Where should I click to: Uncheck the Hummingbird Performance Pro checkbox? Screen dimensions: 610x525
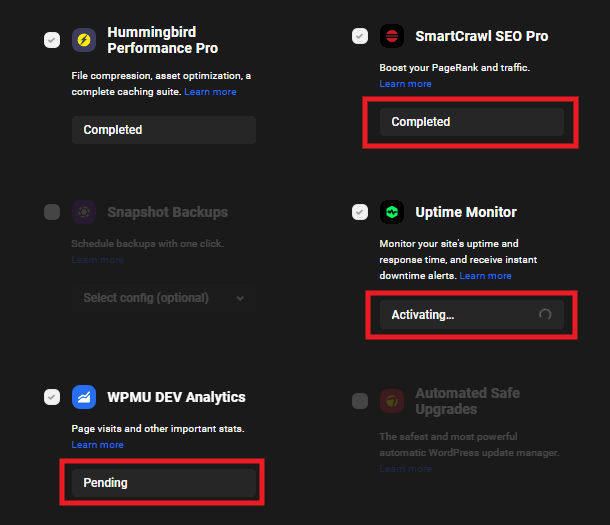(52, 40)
=======
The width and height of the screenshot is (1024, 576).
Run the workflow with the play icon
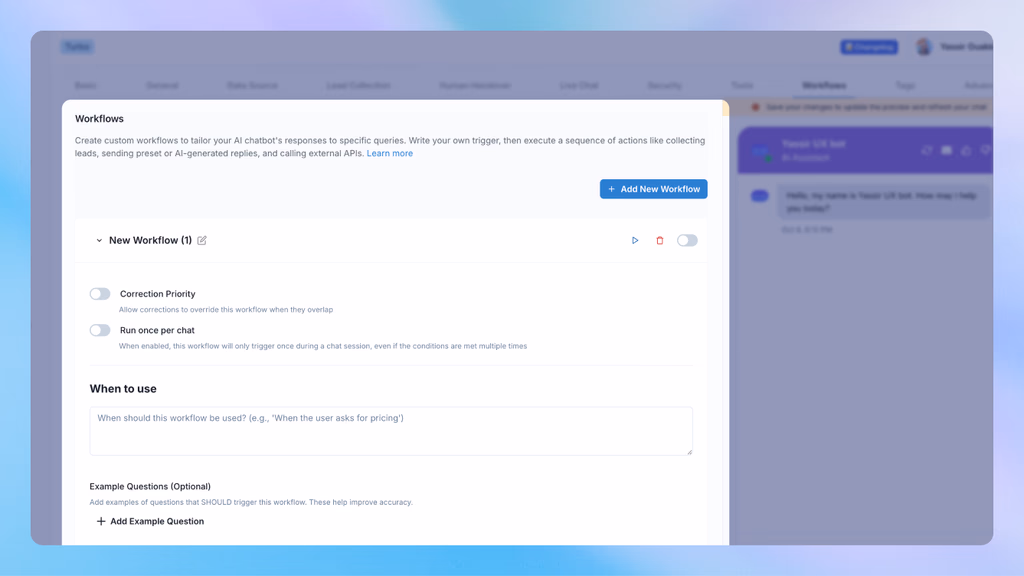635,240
=======
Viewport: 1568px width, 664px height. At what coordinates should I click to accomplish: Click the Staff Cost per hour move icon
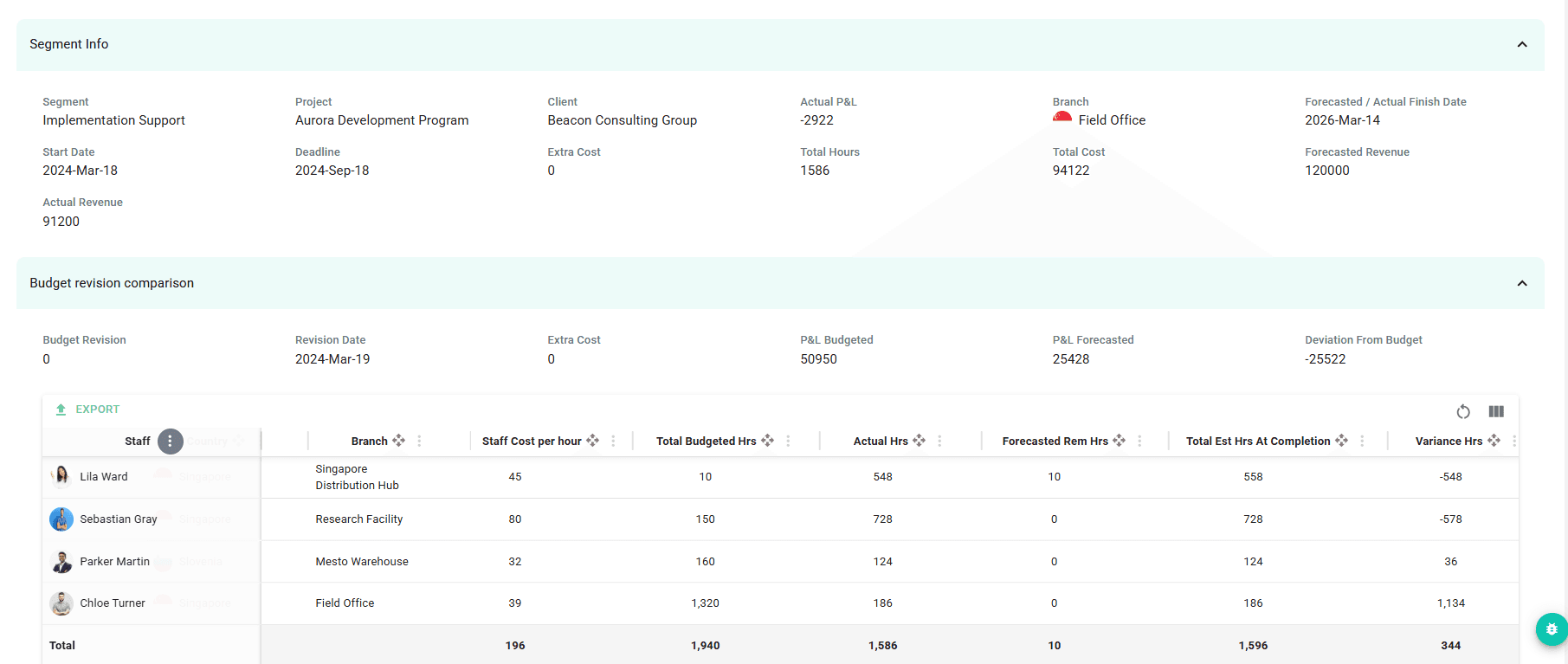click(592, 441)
=======
_WORK INSTRUCTIONS:_ In the listing, rewrite everything from the line containing "Viewport: 1568px width, 664px" down to the line containing "click(592, 441)", both included, with "move icon" changed to "drag handle" and nothing else altered. Leave out the pictures.

_THE RESULT:_
Viewport: 1568px width, 664px height. At what coordinates should I click to accomplish: Click the Staff Cost per hour drag handle
click(592, 441)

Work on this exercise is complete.